# Sources in DBT

### Introduction

Now so far we have seen how we can use DBT to coerce data that is located in our data warehouse.  And we've then written queries that coerce that data.  

But, it turns out that in DBT, we also have mechanisms to keep track of that original source data -- and in DBT we do this with sources.

In this lesson, we'll see how we can set up sources in DBT, and also see some of the benefits of doing so. 

### Naming Dependencies with sources

Now so far our DBT models folder looks something like the following:

```md
models
└── staging
    ├── stg_shippers.sql
    ├── stg_rds_customers.sql
    └── stg_rds_suppliers.sql
```

So we have written code that queries our categories, customers, and suppliers table in our DBT folder.  So it would be nice if we had a way to describe our source data.
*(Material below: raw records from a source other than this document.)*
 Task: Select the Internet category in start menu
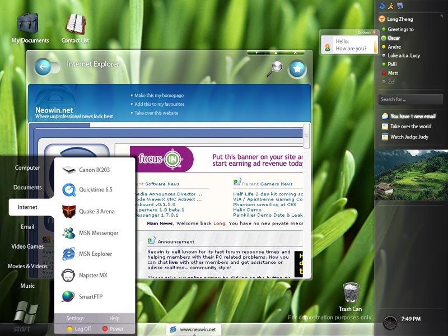click(x=27, y=207)
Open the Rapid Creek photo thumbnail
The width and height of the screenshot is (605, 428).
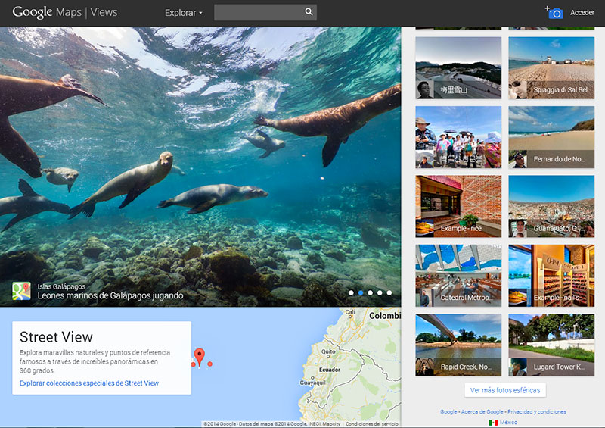458,345
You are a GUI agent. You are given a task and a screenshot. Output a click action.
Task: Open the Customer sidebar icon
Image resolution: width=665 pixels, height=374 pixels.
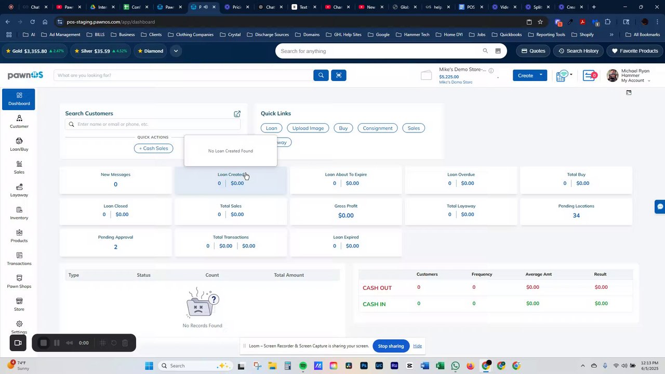pos(19,122)
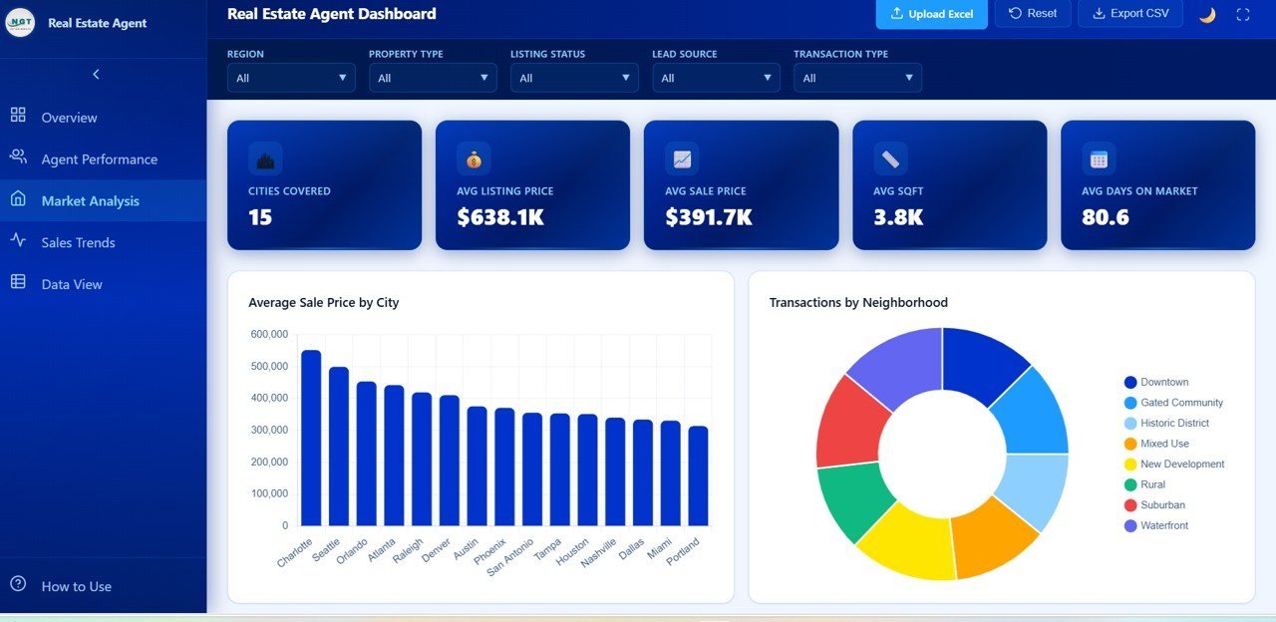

That's what sources allow for us -- they are a way for us to describe and name our loaded raw data from inside DBT.

> **Before getting started**, confirm you are on the main branch.

* `git branch -a`

> Then create a new branch called `adding_sources`.

* `git checkout -b adding_sources`



### Creating Sources

We can create sources, by adding a `sources.yaml` file inside `models/staging` folder.  And then in that file, we can write something like the following:

```yaml
# sources.yaml
version: 2
sources:
  - name: rds
    database: northwinds
    schema: public
    tables:
      - name: customers
```

> **What's rds?**  The name `rds` comes from AWS's service for a transactional database - rds ([more info here](https://aws.amazon.com/rds/)).  In a production stack, we would not be pulling our data from our local postgres instance, but rather from AWS's database service -- rds.  

### Referencing our sources

Once we do that, we should reference our source tables not by their name defined in the data warehouse, but through the source.  So for example, we can change the beginning of our customers staging model from:

```sql
with source as (
    select contact_name, address, phone from public.customers
),
```

To the following:

```sql


with source as (
select contact_name, address, phone from {{ source('rds', 'customers') }}
),
```

Here's how this works.

We just used DBT's `source` function to reference the name and table that we specified in the `source.yaml` file above.  When we do so, dbt will use the information in our yaml file to fill in our database, schema, and table name.

But what are those `{{ }}`.  Well those are delimiters to specify that we inside those brackets we are no longer writing sql, but rather are writing something called Jinja.  Jinja is built on, and very similar to Python.

### Why this is valuable

So we just saw a way that we can replace our table name with our sources.  Why would we want to do something like this?  

Well, this essentially protects us from changes to the naming in our external database.  For example, if our schema name changes from `public` to `team` -- then we can simply update our yaml table like so:
```yaml
version: 2

sources:
  - name: rds
    database: northwinds
    schema: team # not public
    tables:
      - name: customers
```
and all other references to our source outside of that yaml file will stay as:

```python
{{ source('rds', 'customers') }} 
```

So sources are valuable because they isolate the external dependencies (changes to the database name, table name, or schema) to source yaml file.

### Summary

In this lesson, we learned about writing sources.  We do so by creating a `yaml` file within our models folder.  Then instead of referencing the raw table name, we can instead use the source function to reference our table, like so:

```python
{{ source('postgres', 'customers') }} 
```

Because the source function is a function that DBT provides us, and not SQL, we need to surround it with the delimiters of `{{ }}` to specify that we are using Jinja -- which is similar to python.